Content starts
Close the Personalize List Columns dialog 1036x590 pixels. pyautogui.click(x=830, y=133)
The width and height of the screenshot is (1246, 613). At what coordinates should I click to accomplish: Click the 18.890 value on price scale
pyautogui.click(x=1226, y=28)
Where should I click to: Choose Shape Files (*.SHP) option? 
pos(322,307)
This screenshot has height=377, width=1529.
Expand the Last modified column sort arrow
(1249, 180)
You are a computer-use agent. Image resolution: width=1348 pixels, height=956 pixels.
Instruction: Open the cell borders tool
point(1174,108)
Content ends
Content starts
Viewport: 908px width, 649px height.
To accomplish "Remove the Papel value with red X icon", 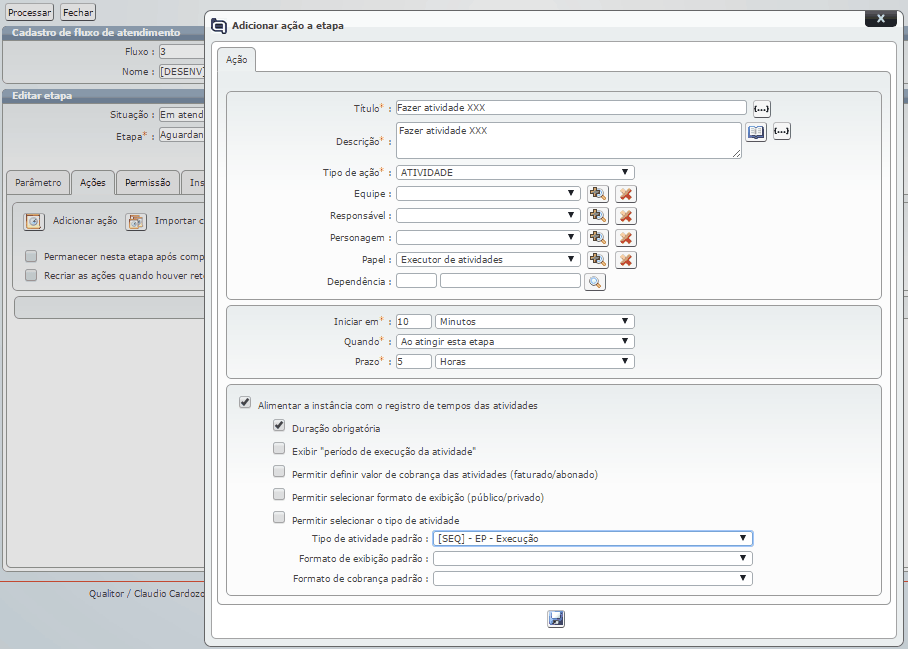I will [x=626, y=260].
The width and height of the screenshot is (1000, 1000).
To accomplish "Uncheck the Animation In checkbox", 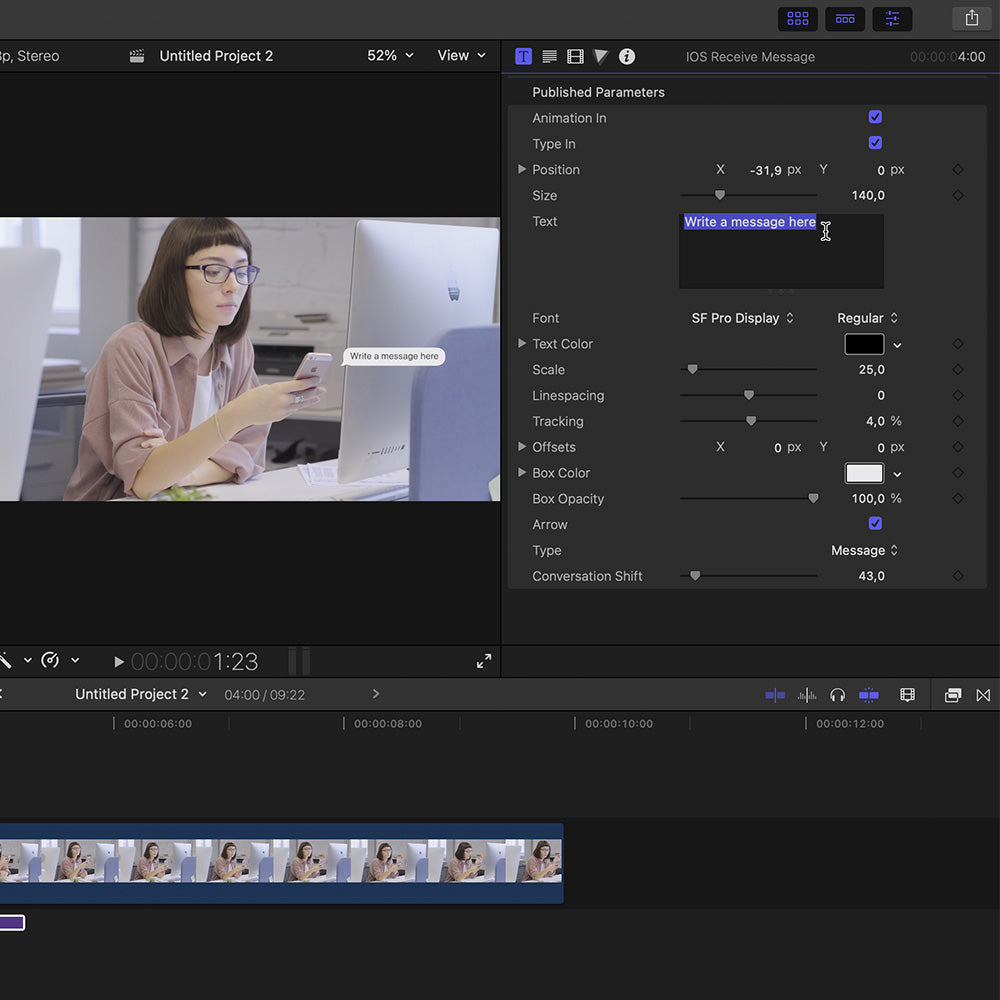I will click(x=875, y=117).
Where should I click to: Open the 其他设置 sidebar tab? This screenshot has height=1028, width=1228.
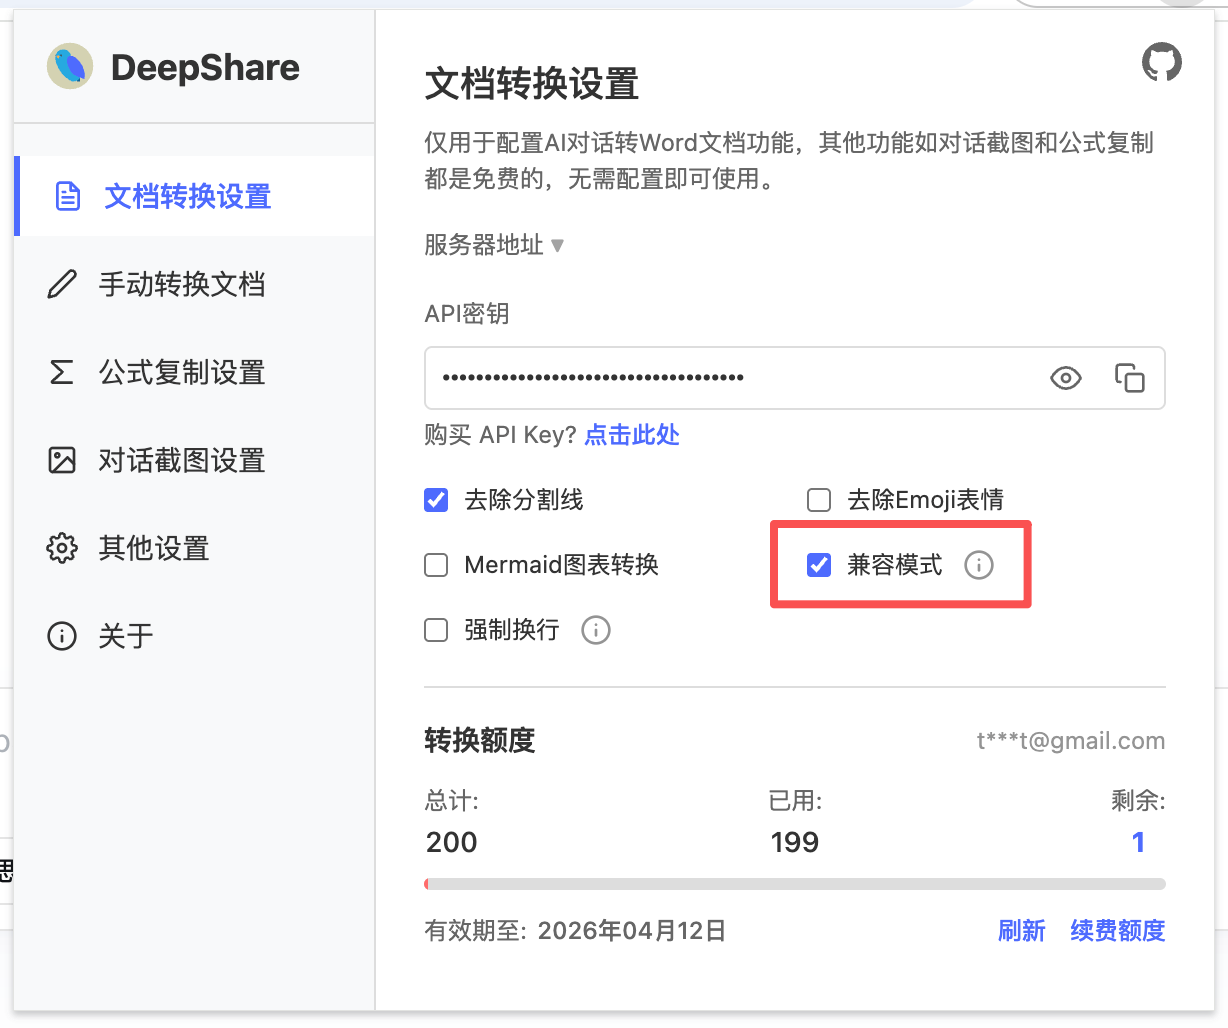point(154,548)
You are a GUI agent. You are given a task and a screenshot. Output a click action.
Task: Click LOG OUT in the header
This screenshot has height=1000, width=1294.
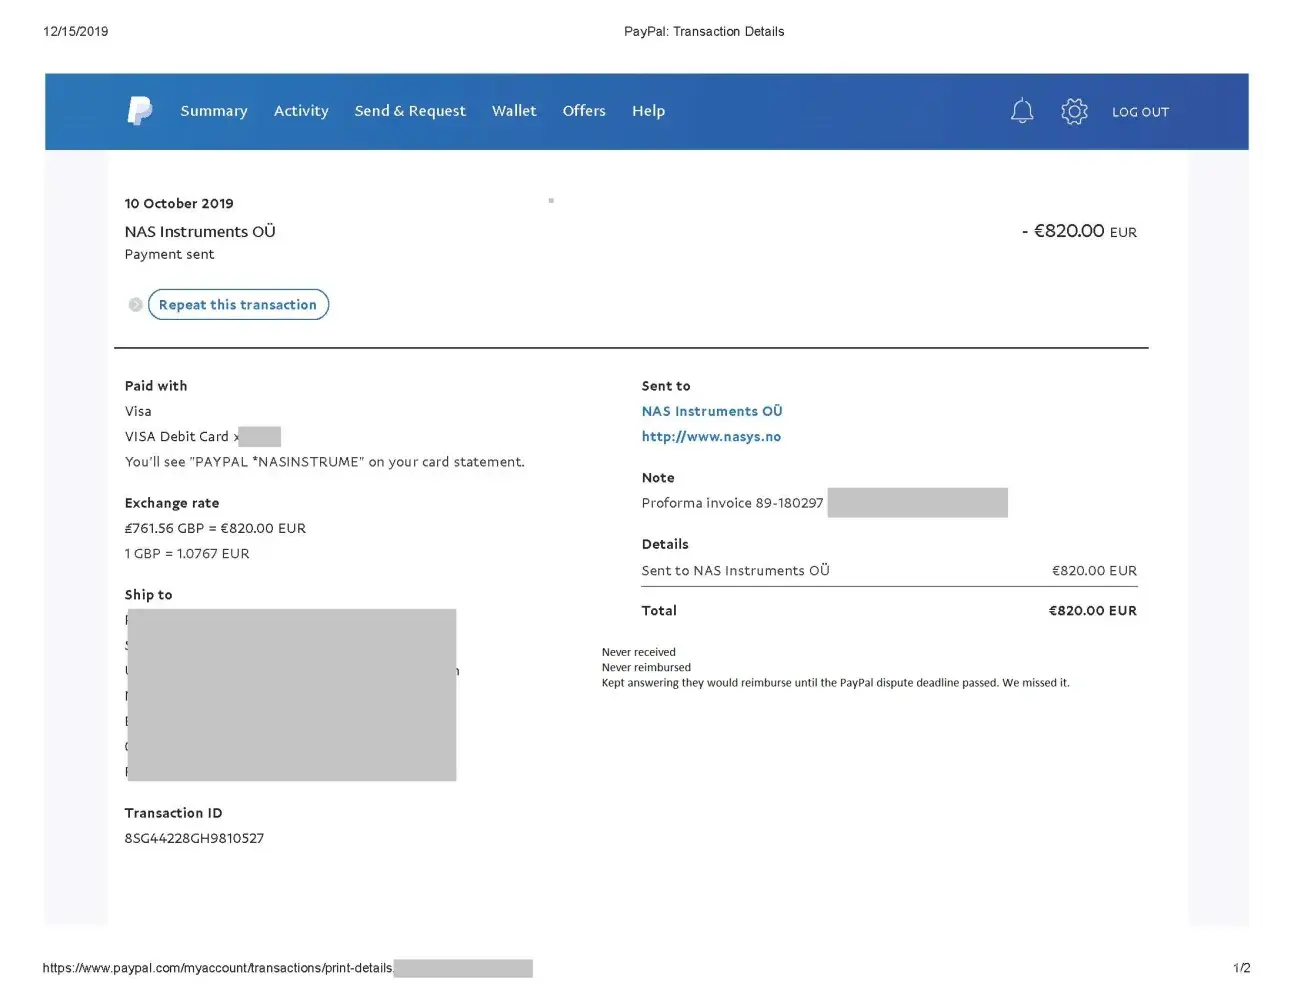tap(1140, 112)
Content ends
Content starts
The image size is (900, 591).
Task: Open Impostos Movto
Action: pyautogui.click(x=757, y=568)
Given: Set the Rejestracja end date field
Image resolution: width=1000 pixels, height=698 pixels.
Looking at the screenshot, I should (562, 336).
Content ends
#### Exercise prompt
Only the lines that contain the string "agent" are to be copied from the records.

#### Solved problem
You are a computer-use agent. Image resolution: width=1348 pixels, height=956 pixels.
You are a GUI agent. You are given a task and a screenshot. Output a click action.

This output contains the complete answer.